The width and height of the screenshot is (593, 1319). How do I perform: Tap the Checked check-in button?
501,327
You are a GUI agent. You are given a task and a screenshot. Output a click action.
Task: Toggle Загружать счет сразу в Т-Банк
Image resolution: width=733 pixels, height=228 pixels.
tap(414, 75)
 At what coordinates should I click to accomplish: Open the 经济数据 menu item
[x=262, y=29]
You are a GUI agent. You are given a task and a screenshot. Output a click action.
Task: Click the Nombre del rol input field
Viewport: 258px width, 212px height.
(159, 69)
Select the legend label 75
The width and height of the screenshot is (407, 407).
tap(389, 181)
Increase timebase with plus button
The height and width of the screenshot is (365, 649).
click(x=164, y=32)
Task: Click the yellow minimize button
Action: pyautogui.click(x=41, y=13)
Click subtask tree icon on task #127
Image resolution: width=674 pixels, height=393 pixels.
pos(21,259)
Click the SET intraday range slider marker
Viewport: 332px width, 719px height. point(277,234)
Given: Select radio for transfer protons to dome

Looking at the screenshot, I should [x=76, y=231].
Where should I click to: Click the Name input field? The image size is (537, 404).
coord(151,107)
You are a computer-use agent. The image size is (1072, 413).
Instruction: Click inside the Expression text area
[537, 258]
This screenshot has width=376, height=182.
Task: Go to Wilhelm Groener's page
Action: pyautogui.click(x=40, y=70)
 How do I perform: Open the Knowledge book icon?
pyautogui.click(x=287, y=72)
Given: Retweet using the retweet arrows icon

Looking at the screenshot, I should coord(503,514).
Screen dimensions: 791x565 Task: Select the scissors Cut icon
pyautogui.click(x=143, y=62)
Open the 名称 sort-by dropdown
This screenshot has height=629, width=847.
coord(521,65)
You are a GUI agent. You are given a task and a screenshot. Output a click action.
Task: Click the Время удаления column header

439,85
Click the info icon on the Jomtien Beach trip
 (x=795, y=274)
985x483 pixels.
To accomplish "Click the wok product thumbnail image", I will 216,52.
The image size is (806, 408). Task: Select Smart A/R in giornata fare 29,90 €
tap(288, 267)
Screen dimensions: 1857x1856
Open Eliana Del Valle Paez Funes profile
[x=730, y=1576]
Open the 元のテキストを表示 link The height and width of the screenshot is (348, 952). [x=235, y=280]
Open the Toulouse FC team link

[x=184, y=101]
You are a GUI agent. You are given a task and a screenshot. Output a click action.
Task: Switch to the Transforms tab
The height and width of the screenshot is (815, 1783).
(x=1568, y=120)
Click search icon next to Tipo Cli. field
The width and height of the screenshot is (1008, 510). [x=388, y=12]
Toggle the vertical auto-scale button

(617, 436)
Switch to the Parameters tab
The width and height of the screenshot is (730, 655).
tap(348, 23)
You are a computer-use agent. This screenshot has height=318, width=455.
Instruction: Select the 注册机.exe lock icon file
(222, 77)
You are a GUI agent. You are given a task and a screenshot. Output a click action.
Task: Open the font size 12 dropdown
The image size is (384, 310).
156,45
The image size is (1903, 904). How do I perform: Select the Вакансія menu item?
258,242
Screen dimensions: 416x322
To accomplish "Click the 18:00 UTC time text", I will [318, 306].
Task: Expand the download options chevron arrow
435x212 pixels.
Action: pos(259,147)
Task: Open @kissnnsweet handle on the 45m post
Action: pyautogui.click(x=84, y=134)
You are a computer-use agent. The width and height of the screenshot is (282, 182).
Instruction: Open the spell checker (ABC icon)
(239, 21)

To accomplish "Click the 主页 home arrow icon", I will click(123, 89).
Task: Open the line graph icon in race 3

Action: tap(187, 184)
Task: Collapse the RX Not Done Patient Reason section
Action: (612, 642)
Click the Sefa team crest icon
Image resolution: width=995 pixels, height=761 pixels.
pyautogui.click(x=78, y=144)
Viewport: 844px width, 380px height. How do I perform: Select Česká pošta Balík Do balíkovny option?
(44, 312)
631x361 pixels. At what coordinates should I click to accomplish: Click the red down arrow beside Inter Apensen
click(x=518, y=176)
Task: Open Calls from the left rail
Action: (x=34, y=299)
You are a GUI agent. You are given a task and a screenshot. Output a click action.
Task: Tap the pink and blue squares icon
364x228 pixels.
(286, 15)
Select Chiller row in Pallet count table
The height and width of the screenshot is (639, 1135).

===============

#### WHAT NEEDS TO BE DONE:
Nothing but the lines from the first line of the data through the line with "Select the legend label 75" should be returned, exactly as they appear, both ends included.

#### SOLVED EXERCISE:
The width and height of the screenshot is (593, 1319). How do I perform: Tap the Checked check-in button?
501,327
You are a GUI agent. You are given a task and a screenshot. Output a click action.
Task: Toggle Загружать счет сразу в Т-Банк
Image resolution: width=733 pixels, height=228 pixels.
tap(414, 75)
 At what coordinates should I click to accomplish: Open the 经济数据 menu item
[x=262, y=29]
You are a GUI agent. You are given a task and a screenshot. Output a click action.
Task: Click the Nombre del rol input field
Viewport: 258px width, 212px height.
(159, 69)
Select the legend label 75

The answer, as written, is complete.